The police should also be accountable for not checking out the reality of the situation. Looks like they are all afraid of their own shadows, is buck passing an Olypic sport yet?

Social Media 2012

I am continually amazed at the nonsense that is pursued out of comments made on the internet. How on earth was that taken forward? Surely by a bunch of idiots?

It is obvious from the context that it was a joke meant out of frustration.

And this case highlights a far bigger problem going beyond the simple madness of the CPS in entertaining this nonsense and something I have been going on about for years. When is the law going to catch up with social media and those charged with upholding and interpreting the law, going get some common sense?

To their credit the judiciary now consider context when being presented with online libel claims. This follows a spate of absurd claims, some actually pursued with the benefit of legal exemption and even 'pro bono'. But why were they even considered seriously in the first place rather than laughed out of court in the first instance? Why were the context of the remarks not considered before wasting hundreds of hours on useless preliminary court hearings and then entertaining wasteful appeals. That is a question of case management which despite improvements still needs looking at.

My view is a controversial one but I think people will start to sympathise with now. In future throw the claimants in jail until they repay their costs and compensate their victims.(there are numerous outstanding cost orders and defendants financially out of pocket - just ask Simon Singh) Vexatious litigation and actions designed to stamp out free speech is a type of fraud in my opinion. The solicitors of these fools should also look at themselves. As regards to the above, charge the South Yorkshire Police and CPS with wasting their own time - and everyone elses.

And finally congratulations to David Allen Green who I believe helped the defendant obtain justice - just as he has supported others (Simon Singh and Vaughan Jones) in other ridiculous libel actions.

Outdated Legislation

The part of this that interested me was the sentence "Chambers was charged under section 127(1)(a) and (3) of the Communications Act 2003 - legislation that pre-dated Twitter by four years." It is clear that in an age dominated by social media additional regulations are necessary. We clearly require updated legislation, more in-keeping with the times, to combat and handle more responsibly and efficiently matters like this.

@Kelly Matthews, Jailing

@Kelly Matthews,

Jailing people for unpaid debts and costs orders is an option. It was used extensively in the past. Charles Dickens' Bleak House may give more insight.

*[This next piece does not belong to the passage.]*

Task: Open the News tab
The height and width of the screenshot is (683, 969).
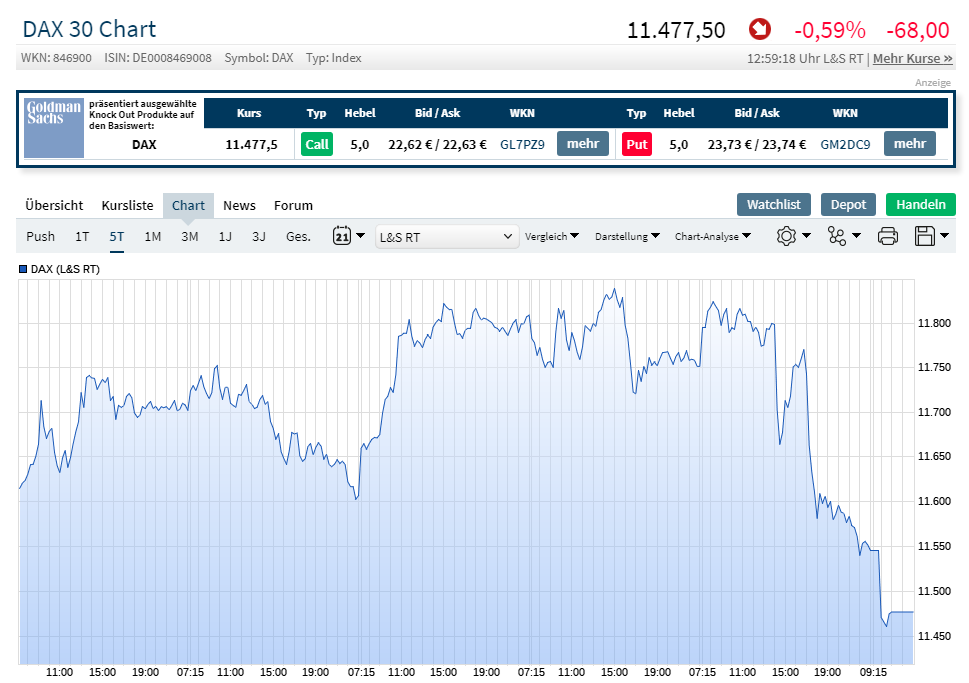Action: [x=239, y=205]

However, in the real world ...

We do not need "updated legislation". Far from it. Anytime some diddering old MP or Civil Servant comes accross something they don't understand they bleat out "we need new legislation". Of course the law should define conduct, and do so in such a way that it is neutral as to how that conduct is played out.

Threatening terrorism is threatening terrorism whether or not it is via twitter, facebook or over the telephone.

Being an idiot with a silly joke, it being an idiot with a silly joke whether or not it is via twitter or in person. The twitter aspect of this was (almost) irrelevant (the only relevance being the question of whether a tweet is an active communication made to another, or whether it is a passive message, downloaded by others).

Anybody remember "amplified music wholly or predominantly characterised by the emission of a succession of repetitive beats"? (An attempt by an earlier generation to "catch up" with the times by enacting new - and unecessary - legislation).

LEAVE THE STATUTE BOOK ALONE!!!

Thanks for a great article

Thanks for a great article John. The name of the game should always be common sense and discernment.

Thanks for a great article

Thanks for a great article John. The name of the game should always be common sense and discernment.